El cuerpo como territorio
La ropa nunca fue neutral. Desde que existe la indumentaria, lo que una persona elige ponerse comunica algo que va más allá del gusto personal: comunica pertenencia, posición, desafío o conformidad.
En la antigua Roma, el color púrpura estaba reservado por ley para los emperadores. En la Francia del siglo XVII, Versalles dictaba quién podía usar qué telas según su rango. La ropa era un sistema de orden social tan rígido como cualquier ley escrita.

Lo que cambió con el tiempo no fue la relación entre moda y poder. Fue quién tiene acceso a subvertirla.

Los momentos que cambiaron todo
Hay ejemplos concretos que ilustran cómo una prenda puede convertirse en un símbolo político sin buscarlo — o buscándolo deliberadamente.
El pantalón femenino. Cuando Yves Saint Laurent presentó Le Smoking en 1966 — un traje de smoking diseñado para mujeres — no estaba haciendo solo moda. Estaba desafiando un código de vestimenta que relegaba a la mujer a la falda como única opción de formalidad. Décadas antes, Marlene Dietrich ya había sido fotografiada con pantalones masculinos en Hollywood, generando escándalo. Una prenda. Un debate cultural entero.
El uniforme del movimiento. Durante los años sesenta y setenta en Estados Unidos, el movimiento por los derechos civiles usó conscientemente la imagen como herramienta. Trajes formales en las marchas, presentación impecable, ropa que desafiaba el estereotipo que el sistema intentaba imponer. La estética era parte de la estrategia.
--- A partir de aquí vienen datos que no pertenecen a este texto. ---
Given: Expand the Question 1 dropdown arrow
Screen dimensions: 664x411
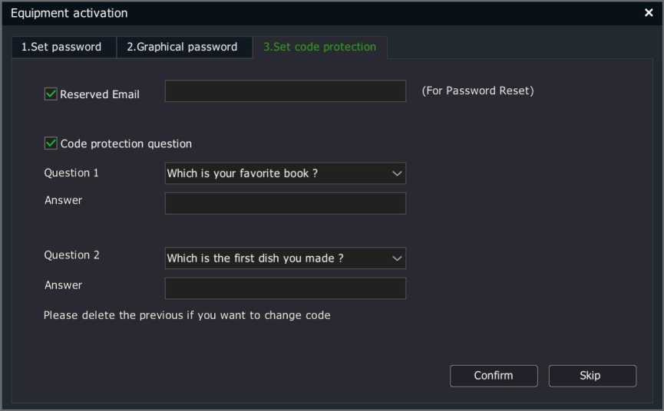Looking at the screenshot, I should [x=397, y=173].
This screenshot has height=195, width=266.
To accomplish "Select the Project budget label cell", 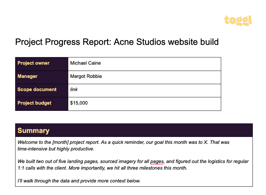I will pos(42,103).
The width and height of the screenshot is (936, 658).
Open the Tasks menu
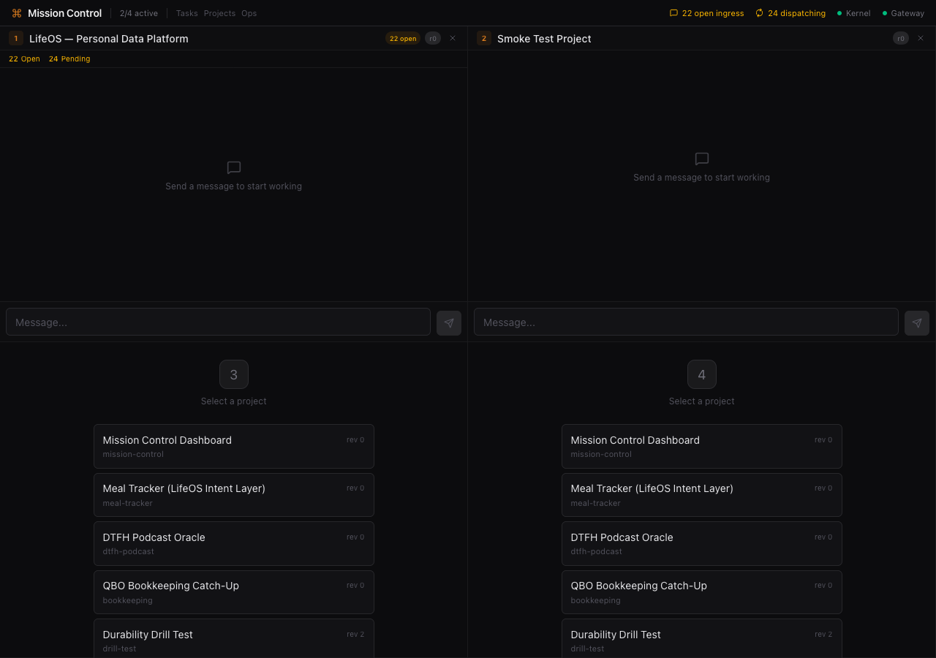click(x=186, y=13)
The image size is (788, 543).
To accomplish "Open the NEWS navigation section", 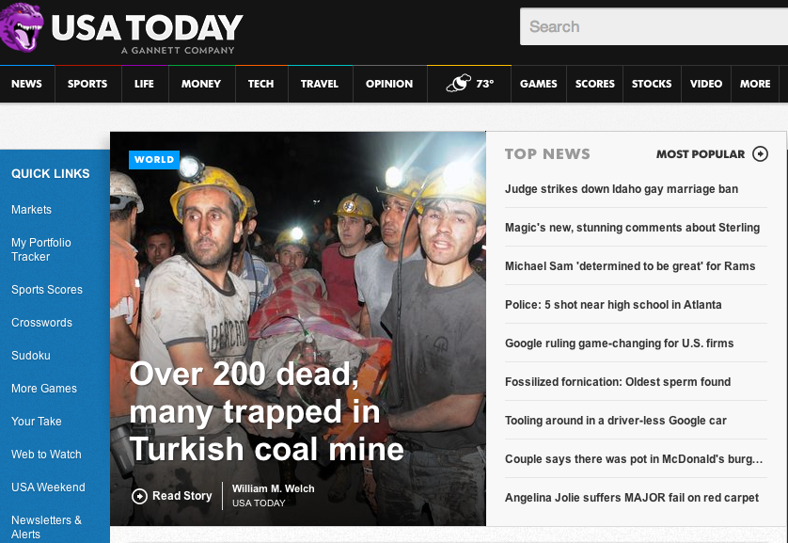I will [26, 84].
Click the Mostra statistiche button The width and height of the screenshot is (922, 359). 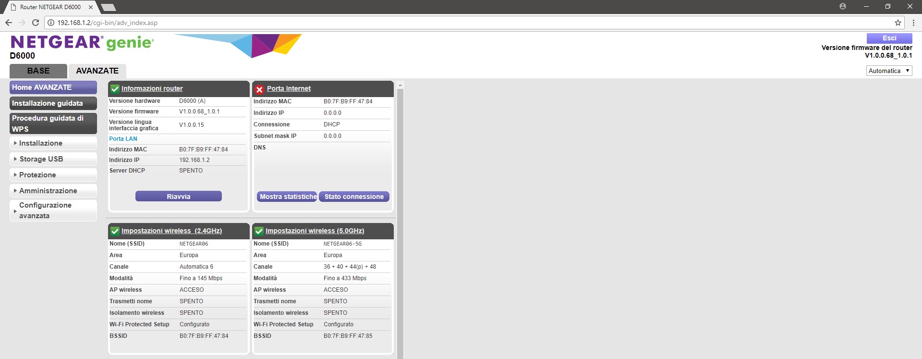[287, 197]
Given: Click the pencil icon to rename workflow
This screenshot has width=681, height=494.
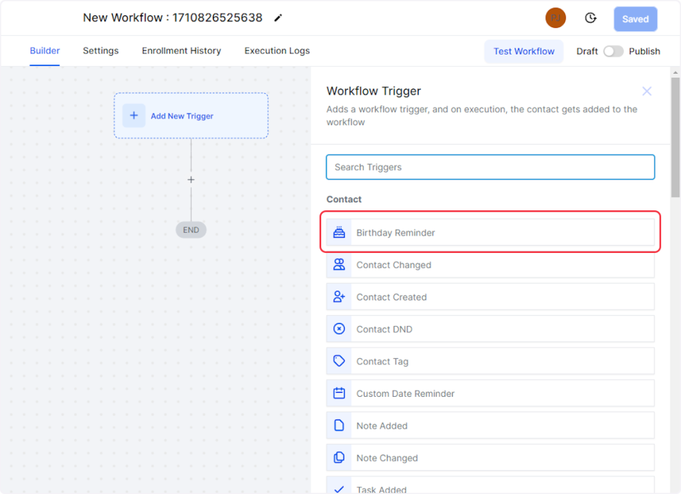Looking at the screenshot, I should [x=278, y=18].
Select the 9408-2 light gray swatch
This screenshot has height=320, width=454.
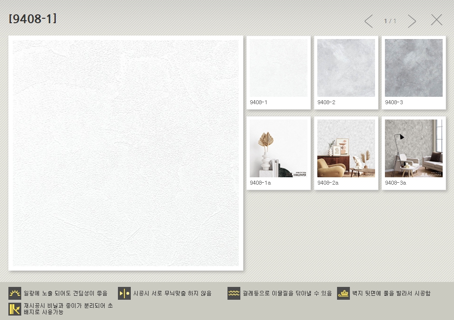346,68
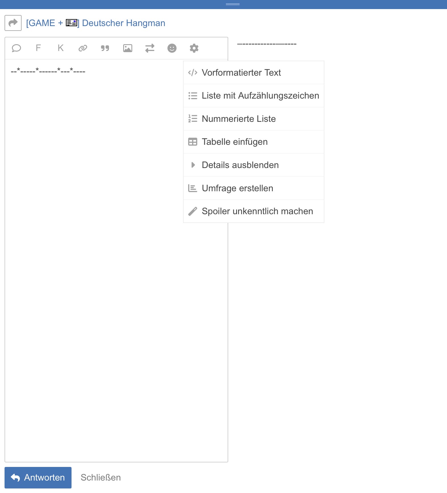The width and height of the screenshot is (447, 493).
Task: Choose Tabelle einfügen from the menu
Action: (234, 142)
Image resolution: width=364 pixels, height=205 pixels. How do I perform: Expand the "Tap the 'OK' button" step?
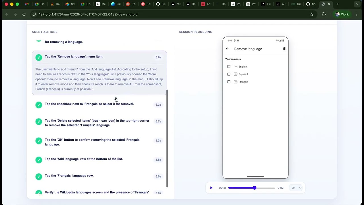(x=99, y=142)
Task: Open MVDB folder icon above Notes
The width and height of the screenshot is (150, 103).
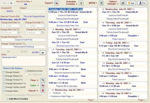Action: [43, 52]
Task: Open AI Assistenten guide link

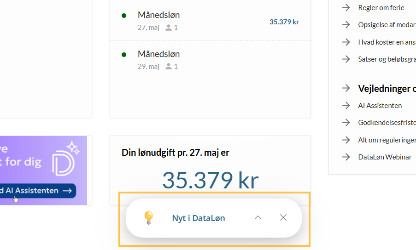Action: (380, 106)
El punk y la destrucción como lenguaje. Vivienne Westwood y Malcolm McLaren en los años setenta convirtieron la ropa rota, los alfileres de gancho y las cadenas en un manifiesto contra la clase gobernante británica. La indumentaria como rechazo explícito al orden establecido. Una estética que nació en la calle y terminó en los museos.


El arte que incomoda
En el arte la relación es igual de antigua y igual de vigente.
Goya pintó los horrores de la guerra cuando nadie lo hacía. Picasso respondió al bombardeo de Guernica en 1937 con una obra que noventa años después sigue siendo la imagen más reconocible del horror bélico. Andy Warhol tomó los símbolos del consumismo americano y los convirtió en arte, forzando una pregunta sobre el sistema que nadie había formulado visualmente con tanta claridad.

En todos estos casos, el arte no fue político porque sus autores lo decidieron en una reunión de estrategia. Fue político porque tocó algo que el poder prefería dejar sin tocar.
La diferencia que importa
Lo que hace que la moda y el arte sean genuinamente políticos no es la intención declarada sino el efecto real. Una obra o una prenda es política cuando desafía algo que existía antes de ella — una norma, una jerarquía, una prohibición — y lo hace visible de una manera que las palabras solas no pueden.

Esa es la razón por la que una pasarela puede generar titulares políticos. Porque el cuerpo vestido, fotografiado y distribuido globalmente en segundos, tiene hoy más alcance que cualquier discurso.
Lo que se elige mostrar — y lo que se elige no mostrar — siempre dice algo. La pregunta es si vale la pena escucharlo.